#### [What the exercise asks]
In the article on Aung San Suu Kyi's first 100 days in power, what share of the population do the ethnic minorities make up?

#### [Page extract]

***

Sun, Jul 10, 2016 - Page 4 News List

Suu Kyi: A falling star or a beacon of hope?

AP, Naypyidaw

Migrants including Rohingya Muslims sit on a boat on May 20 as they wait to be rescued by Aceh fishermen on the sea off East Aceh, Indonesia.

Photo: AP

For nearly 30 years, Aung San Suu Kyi starred as arguably the world’s most prominent and revered political prisoner, a courageous champion of human rights and democracy in her military-ruled nation.

As she completes her first 100 days in power, the Nobel Peace Prize laureate’s halo has all but vaporized on the global stage: She is being assailed for ignoring the plight of the oppressed Rohingya Muslims, failing to stop atrocities against other ethnic minorities and abetting moves to erase from collective memory the bloody history of the generals she replaced.

Some have even labeled her a “democratic dictator,” an increasingly aloof one-person show who surrounds herself with close friends and loyalists without nurturing a vitally needed new generation of leaders. Gone are the days when the elegant hostess would charm visitors over informal teas and reduce hard-bitten reporters to voicing soft-ball questions.

Even her supporters find it hard to cite concrete achievements of her government during the 100-day period, which ends this week, except for the freeing of most, but not all, political prisoners and initial efforts to stop rampant land grabs.

However, to the country’s Burman majority, The Lady, as the charismatic 71-year-old Aung San Suu Kyi is affectionately known, remains a beacon of hope, one who will eventually surmount an array of troubles that would buckle the best of leaders — from the world’s longest running insurgencies to abysmal healthcare and China’s rampant exploitation — while somehow breaking the still-powerful grip of the military.

“We should give her 1,000 not 100 days given the legacy of a half century of military oppression. People are still patient, at least the majority of Burmese, but of course, for the ethnics it is different,” said Ye Naing Moe, a prominent journalist and educator.

In an interview, Burmese Minister for Information Pe Myint cited the government’s main achievement to date as progress toward a twofold “national reconciliation” — between civilians and military, the majority Burmese and the ethnic minorities, which make up about 40 percent of the population.

“I believe we are moving in a positive direction,” he said. “The main aim is to build a democratic federal union.”

However, criticism from foreign quarters has been withering, focused on Aung San Suu Kyi’s refusal to act on the Rohingya Muslims, who were driven into squalid camps amid waves of killings in 2012, and continue to flee on perilous sea voyages from a country that denies them citizenship despite historic proof of centuries-long residence.

***

#### [Material supplied]
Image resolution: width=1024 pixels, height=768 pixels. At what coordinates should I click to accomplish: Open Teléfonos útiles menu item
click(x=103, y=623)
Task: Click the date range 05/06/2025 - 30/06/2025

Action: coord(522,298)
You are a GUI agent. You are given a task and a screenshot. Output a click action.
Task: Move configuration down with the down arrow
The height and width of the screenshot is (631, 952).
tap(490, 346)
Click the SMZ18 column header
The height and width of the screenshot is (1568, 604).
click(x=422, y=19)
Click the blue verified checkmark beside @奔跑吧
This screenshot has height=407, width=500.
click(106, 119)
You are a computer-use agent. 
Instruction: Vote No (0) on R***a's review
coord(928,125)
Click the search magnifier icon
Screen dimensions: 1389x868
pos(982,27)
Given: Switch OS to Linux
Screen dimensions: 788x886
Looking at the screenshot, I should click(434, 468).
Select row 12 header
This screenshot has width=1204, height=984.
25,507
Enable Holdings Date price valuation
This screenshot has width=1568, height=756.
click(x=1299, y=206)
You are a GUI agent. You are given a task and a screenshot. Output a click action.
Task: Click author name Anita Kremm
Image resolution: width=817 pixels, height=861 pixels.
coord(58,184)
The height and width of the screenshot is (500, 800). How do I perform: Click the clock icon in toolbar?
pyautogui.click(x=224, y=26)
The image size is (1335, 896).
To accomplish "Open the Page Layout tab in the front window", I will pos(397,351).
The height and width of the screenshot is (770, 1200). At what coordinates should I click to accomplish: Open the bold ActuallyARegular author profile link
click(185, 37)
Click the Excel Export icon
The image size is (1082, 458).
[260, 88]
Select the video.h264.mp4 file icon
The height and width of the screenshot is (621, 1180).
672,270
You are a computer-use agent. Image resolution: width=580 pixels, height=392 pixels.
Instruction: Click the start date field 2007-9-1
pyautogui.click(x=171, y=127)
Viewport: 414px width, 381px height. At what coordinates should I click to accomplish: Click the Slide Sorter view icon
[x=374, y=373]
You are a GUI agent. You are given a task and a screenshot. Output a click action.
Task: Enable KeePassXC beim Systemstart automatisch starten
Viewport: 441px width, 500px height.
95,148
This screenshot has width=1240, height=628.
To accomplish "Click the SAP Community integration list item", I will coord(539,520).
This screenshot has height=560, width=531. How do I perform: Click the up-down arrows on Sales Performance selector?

***

#### [Reply]
About 40 percent